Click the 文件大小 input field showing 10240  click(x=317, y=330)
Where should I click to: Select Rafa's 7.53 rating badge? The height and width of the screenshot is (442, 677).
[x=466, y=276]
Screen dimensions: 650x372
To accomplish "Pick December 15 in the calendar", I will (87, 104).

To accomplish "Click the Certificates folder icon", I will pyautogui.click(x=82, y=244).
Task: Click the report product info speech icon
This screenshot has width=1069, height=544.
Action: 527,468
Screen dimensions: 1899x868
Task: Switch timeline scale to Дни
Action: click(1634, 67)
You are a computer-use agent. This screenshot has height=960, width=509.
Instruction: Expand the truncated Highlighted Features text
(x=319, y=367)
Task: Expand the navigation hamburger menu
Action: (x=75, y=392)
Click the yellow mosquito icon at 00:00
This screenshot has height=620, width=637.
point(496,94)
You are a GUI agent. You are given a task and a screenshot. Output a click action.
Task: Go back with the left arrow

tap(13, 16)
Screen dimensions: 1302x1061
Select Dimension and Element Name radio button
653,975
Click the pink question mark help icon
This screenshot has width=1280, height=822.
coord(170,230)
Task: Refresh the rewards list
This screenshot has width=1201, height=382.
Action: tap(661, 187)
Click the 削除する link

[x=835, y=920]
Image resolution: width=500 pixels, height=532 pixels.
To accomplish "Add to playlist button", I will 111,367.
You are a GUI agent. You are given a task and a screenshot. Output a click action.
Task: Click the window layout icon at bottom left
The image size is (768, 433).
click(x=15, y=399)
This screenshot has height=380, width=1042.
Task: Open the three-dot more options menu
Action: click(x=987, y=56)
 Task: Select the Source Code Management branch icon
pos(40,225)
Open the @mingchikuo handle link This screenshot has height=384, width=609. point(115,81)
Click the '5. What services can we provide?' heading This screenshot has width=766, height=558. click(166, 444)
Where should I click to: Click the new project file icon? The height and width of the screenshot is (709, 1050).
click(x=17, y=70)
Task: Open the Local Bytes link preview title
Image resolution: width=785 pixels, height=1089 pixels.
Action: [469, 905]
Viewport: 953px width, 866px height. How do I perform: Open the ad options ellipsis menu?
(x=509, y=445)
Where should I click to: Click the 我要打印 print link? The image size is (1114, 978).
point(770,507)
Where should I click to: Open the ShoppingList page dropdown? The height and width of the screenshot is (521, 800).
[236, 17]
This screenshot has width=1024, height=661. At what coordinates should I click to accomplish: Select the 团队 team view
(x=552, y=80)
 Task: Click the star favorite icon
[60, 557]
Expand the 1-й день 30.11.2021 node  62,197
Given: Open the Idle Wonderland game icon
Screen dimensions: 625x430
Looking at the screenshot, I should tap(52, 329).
+-------+
● **Exercise**
Exactly the lines from the one holding "Task: Select the" through the end of the data are to be repeated, with both ends included.

● **Exercise response**
 Task: Select the Source Code Management branch icon
pos(40,225)
Open the @mingchikuo handle link This screenshot has height=384, width=609. point(115,81)
Click the '5. What services can we provide?' heading This screenshot has width=766, height=558. click(166, 444)
Where should I click to: Click the new project file icon? The height and width of the screenshot is (709, 1050).
click(x=17, y=70)
Task: Open the Local Bytes link preview title
Image resolution: width=785 pixels, height=1089 pixels.
Action: [469, 905]
Viewport: 953px width, 866px height. How do I perform: Open the ad options ellipsis menu?
(x=509, y=445)
Where should I click to: Click the 我要打印 print link? The image size is (1114, 978).
point(770,507)
Where should I click to: Open the ShoppingList page dropdown? The height and width of the screenshot is (521, 800).
[236, 17]
This screenshot has width=1024, height=661. At what coordinates should I click to accomplish: Select the 团队 team view
(x=552, y=80)
 Task: Click the star favorite icon
[60, 557]
Expand the 1-й день 30.11.2021 node  62,197
Given: Open the Idle Wonderland game icon
Screen dimensions: 625x430
Looking at the screenshot, I should tap(52, 329).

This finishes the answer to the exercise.